EXERCISE GOAL: Continue the passage about "Gangnam Style" and Internet memes, picking up after its final sentence.

TEXT SECTION:

Taking "Gangnam Style" seriously: what Internet memes can tell us
about digital culture.
In December 2012, the exuberant video "Gangnam Style" became the first
YouTube clip to be viewed more than one billion times. Thousands of its
viewers responded by creating and posting their own variations of the
video--"Mitt Romney Style," "NASA Johnson Style," "Egyptian Style," and
many others. "Gangnam Style" (and its attendant parodies, imitations,
and derivations) is one of the most famous examples of an Internet meme:
a piece of digital content that spreads quickly around the web in
various iterations and becomes a shared cultural experience. In this
book, Limor Shifman investigates Internet memes and what they tell us
about digital culture.

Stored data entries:

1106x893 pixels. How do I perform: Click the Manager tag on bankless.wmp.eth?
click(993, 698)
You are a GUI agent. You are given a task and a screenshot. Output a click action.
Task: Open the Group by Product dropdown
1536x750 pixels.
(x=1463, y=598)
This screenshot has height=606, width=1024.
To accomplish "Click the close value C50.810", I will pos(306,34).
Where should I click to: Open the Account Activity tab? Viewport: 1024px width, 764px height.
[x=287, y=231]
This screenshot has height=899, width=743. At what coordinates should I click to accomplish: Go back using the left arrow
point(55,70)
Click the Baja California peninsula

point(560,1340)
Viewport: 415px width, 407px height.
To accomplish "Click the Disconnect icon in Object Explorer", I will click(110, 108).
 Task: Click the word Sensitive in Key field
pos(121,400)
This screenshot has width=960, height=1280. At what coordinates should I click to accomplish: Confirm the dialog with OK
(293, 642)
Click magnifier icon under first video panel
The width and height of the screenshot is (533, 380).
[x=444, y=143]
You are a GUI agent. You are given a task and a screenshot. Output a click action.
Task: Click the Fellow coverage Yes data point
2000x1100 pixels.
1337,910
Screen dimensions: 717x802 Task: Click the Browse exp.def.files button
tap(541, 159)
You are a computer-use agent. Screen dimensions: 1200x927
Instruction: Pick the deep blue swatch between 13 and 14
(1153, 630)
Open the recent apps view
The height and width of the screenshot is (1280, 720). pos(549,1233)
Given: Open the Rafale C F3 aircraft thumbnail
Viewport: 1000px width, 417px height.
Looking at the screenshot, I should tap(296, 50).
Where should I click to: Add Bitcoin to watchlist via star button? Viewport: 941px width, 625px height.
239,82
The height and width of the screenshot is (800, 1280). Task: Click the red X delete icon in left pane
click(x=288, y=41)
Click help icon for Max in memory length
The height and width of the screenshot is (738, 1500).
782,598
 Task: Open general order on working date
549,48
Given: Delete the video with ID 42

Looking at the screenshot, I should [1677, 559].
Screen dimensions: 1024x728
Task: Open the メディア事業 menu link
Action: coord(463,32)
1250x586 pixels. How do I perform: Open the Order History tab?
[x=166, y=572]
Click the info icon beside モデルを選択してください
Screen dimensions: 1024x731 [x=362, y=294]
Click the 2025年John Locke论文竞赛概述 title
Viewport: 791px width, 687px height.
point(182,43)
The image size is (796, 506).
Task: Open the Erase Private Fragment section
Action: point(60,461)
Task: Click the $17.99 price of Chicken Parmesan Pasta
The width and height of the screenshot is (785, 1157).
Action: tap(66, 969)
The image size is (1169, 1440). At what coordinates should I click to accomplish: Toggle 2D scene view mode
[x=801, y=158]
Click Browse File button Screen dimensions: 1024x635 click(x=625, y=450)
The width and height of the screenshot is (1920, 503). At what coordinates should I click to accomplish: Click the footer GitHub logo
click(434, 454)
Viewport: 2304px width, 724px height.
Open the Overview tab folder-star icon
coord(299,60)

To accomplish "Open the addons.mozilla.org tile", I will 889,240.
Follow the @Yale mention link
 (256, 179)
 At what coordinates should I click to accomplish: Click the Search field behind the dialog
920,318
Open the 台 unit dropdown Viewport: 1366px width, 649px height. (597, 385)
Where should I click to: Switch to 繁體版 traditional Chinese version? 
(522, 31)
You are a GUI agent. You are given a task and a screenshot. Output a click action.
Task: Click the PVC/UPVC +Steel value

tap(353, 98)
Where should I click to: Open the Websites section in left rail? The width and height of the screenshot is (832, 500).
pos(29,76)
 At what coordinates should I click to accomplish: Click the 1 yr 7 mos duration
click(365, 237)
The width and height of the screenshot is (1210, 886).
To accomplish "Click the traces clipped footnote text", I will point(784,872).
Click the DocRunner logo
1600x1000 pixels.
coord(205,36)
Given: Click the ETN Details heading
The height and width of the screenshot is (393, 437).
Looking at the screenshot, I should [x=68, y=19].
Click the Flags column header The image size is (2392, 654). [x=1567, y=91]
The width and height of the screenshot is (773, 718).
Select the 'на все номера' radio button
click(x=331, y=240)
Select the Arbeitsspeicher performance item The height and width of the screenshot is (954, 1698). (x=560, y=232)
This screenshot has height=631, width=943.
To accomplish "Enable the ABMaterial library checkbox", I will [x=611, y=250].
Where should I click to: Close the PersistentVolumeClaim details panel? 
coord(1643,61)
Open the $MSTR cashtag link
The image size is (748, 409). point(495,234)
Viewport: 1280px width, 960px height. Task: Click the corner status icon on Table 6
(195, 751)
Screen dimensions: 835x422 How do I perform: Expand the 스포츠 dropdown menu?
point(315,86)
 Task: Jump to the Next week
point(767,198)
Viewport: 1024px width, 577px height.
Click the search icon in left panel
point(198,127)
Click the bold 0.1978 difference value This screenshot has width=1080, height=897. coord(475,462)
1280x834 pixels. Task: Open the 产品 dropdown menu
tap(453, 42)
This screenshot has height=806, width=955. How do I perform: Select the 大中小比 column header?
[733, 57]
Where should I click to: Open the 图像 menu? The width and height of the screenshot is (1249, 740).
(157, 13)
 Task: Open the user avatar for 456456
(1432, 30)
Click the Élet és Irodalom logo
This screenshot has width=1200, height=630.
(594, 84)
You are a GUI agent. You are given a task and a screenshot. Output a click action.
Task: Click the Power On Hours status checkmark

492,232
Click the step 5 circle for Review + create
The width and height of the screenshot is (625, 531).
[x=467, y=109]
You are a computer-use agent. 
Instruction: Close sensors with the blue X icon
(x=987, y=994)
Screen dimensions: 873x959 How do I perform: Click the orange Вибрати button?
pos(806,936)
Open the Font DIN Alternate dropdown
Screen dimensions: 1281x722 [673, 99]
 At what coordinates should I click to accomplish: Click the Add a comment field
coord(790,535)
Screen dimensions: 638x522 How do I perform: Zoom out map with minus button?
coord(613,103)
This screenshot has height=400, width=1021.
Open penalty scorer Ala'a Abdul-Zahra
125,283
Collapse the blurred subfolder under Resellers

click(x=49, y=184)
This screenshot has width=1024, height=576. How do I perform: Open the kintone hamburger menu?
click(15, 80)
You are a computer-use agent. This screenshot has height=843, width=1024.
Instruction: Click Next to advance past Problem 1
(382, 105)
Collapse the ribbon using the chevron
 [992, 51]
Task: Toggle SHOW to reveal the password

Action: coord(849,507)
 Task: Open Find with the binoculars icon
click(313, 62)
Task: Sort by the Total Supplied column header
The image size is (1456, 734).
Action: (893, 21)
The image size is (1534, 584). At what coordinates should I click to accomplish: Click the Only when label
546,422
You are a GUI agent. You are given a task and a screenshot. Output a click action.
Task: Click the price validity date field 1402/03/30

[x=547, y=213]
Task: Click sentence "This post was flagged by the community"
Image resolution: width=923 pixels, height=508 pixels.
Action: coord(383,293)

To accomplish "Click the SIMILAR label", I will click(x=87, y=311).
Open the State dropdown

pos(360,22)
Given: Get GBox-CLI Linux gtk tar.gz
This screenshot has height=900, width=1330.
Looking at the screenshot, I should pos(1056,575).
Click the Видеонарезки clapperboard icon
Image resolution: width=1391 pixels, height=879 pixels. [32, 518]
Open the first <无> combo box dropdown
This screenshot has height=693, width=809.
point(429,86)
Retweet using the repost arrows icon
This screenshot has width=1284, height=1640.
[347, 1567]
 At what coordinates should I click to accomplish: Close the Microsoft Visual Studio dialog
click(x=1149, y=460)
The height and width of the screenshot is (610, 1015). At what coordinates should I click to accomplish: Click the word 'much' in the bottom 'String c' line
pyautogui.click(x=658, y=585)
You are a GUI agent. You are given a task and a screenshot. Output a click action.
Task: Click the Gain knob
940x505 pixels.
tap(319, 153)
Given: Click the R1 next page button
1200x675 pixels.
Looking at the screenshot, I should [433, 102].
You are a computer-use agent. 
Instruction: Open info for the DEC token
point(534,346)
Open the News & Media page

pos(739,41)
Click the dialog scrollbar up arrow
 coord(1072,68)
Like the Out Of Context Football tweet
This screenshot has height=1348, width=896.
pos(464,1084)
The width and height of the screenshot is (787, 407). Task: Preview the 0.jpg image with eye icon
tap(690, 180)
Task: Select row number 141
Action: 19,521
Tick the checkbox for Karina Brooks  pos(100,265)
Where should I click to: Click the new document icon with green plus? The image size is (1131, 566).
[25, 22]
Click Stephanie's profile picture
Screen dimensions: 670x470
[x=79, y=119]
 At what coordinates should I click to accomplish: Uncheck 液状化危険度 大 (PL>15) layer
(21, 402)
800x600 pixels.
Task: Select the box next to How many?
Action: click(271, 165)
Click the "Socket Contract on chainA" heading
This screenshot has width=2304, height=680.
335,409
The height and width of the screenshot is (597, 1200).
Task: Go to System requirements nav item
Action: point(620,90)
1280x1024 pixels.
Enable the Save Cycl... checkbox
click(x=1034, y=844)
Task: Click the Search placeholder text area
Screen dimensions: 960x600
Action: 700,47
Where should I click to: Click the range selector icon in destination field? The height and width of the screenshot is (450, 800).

SOLVED PROBLEM:
Shifman discusses a series of well-known Internet memes--including
"Leave Britney Alone," the pepper-spraying cop, LOLCats, Scumbag Steve,
and Occupy Wall Street's "We Are the 99 Percent." She offers a novel
definition of Internet memes: digital content units with common
characteristics, created with awareness of each other, and circulated,
imitated, and transformed via the Internet by many users. She
differentiates memes from virals; analyzes what makes memes and virals
successful; describes popular meme genres; discusses memes as new modes
of political participation in democratic and nondemocratic regimes; and
examines memes as agents of globalization.
Memes, Shifman argues, encapsulate some of the most fundamental aspects
of the Internet in general and of the participatory Web 2.0 culture in
particular. Internet memes may be entertaining, but in this book Limor
Shifman makes a compelling argument for taking them seriously.